Das Atelier soll zum einen die häufig auf 'nationale' Einzelphilologien verteilten Kenntnisse des Zusammenspiels Latein/jeweilige Einzelsprache in einer europahistorischen Perspektive zusammenführen und für die Geschichtswissenschaft erschließen. Daneben geht es darum, die Frage nach dem Verhältnis der Sprachen unter dem Gesichtspunkt politischer Kommunikation neu zu stellen:
Welche Propria lateinischer bzw. volkssprachlicher ‚politischer Sprache‘ gibt es?
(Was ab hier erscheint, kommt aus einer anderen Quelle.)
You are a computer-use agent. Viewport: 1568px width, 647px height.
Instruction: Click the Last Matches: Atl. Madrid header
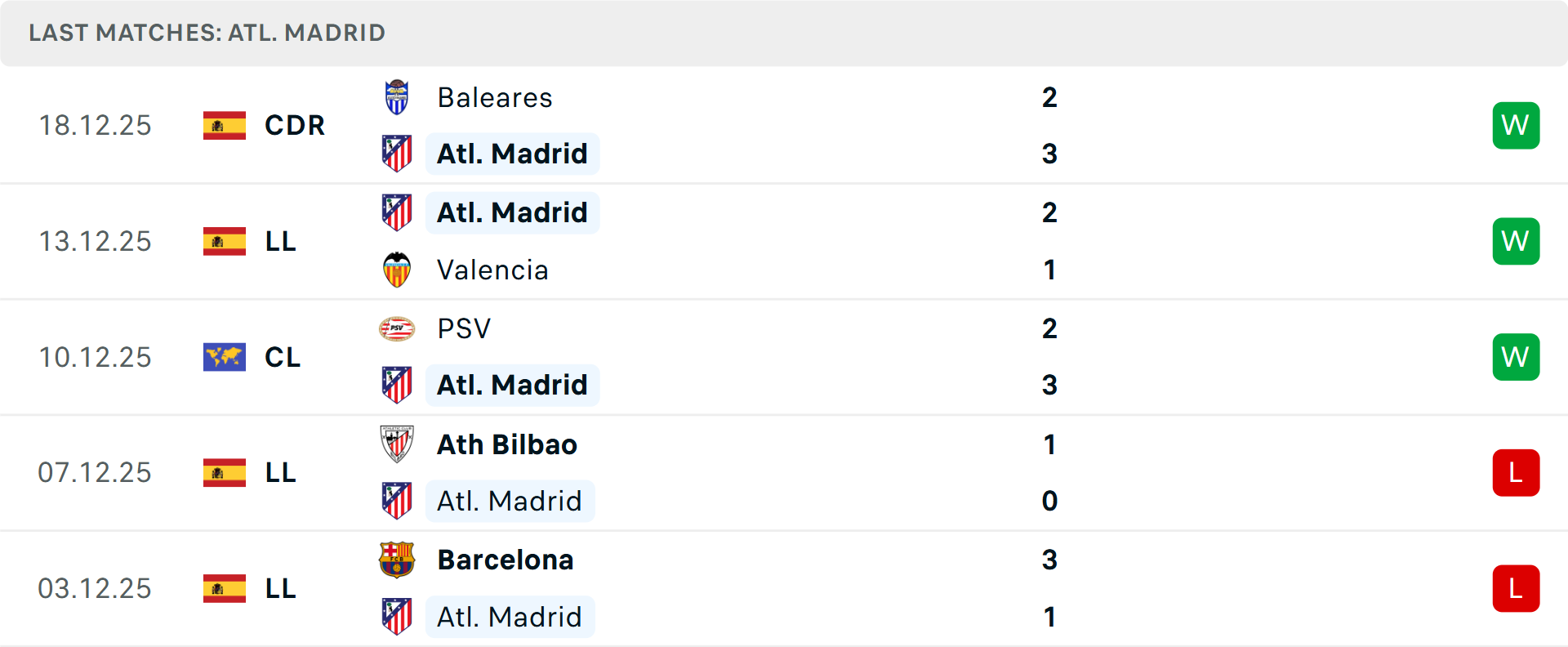pos(207,33)
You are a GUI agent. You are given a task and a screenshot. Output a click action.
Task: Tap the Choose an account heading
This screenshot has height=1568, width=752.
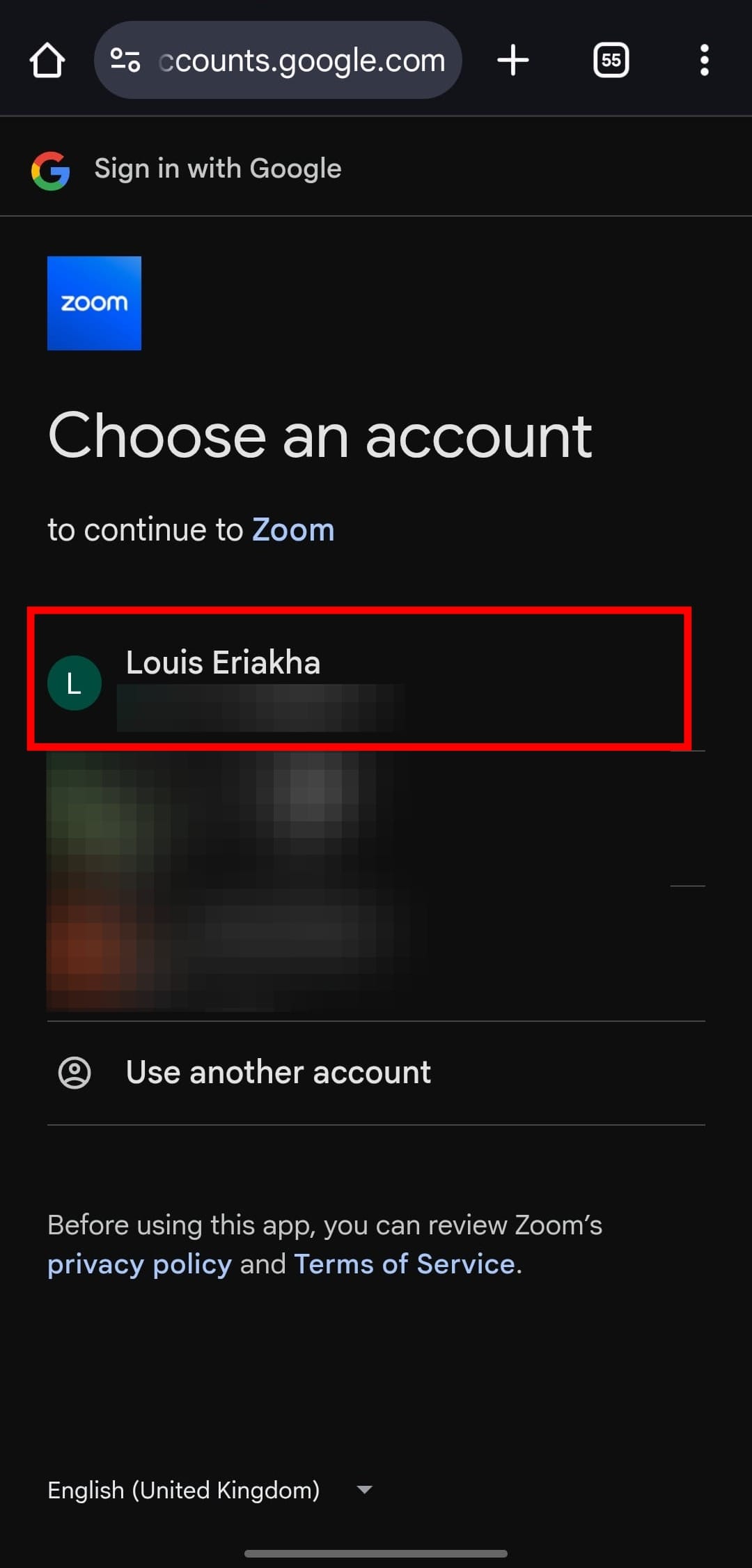click(320, 436)
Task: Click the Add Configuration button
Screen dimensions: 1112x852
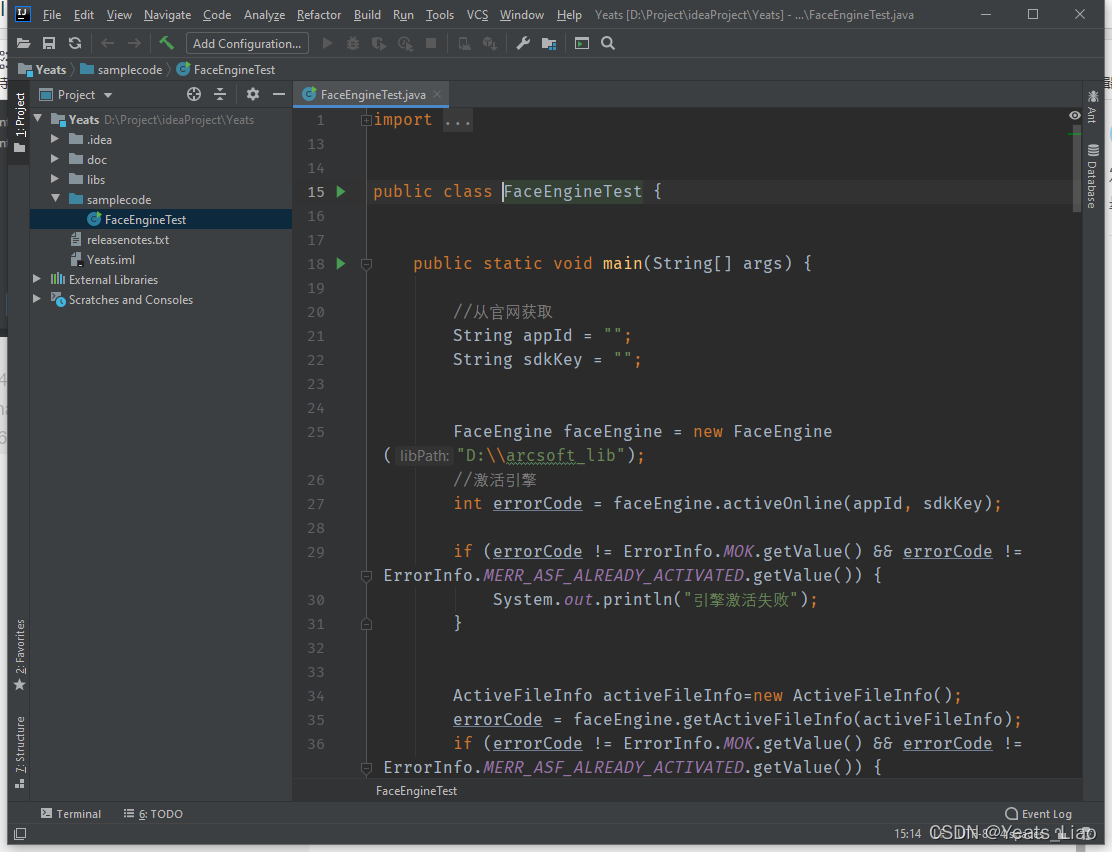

Was bedeutet die Existenz der sprachlichen Option für die politische Praxis, wie wird der Diskurs durch die besonderen sprachlichen Erweiterungs-, Ein-, Ausgrenzungsmöglichkeiten gestaltet, die das Spannungsverhältnis Latein/Volkssprache (und Rede/Schrift) mit sich bringt?
Welche unterschiedlichen Situationen und Strategien sind zu verschiedenen Zeitpunkten in den Regionen zu beobachten?
Und: Welche Konsequenzen hat dies für den Gebrauch von Methoden der historischen Semantik in der Mittelalterforschung?
Auf dem Atelier kommen historisch-soziolinguistisch interessierte Experten für die europäischen Volkssprachen mit historisch-semantisch arbeitenden Mediävisten ins Gespräch.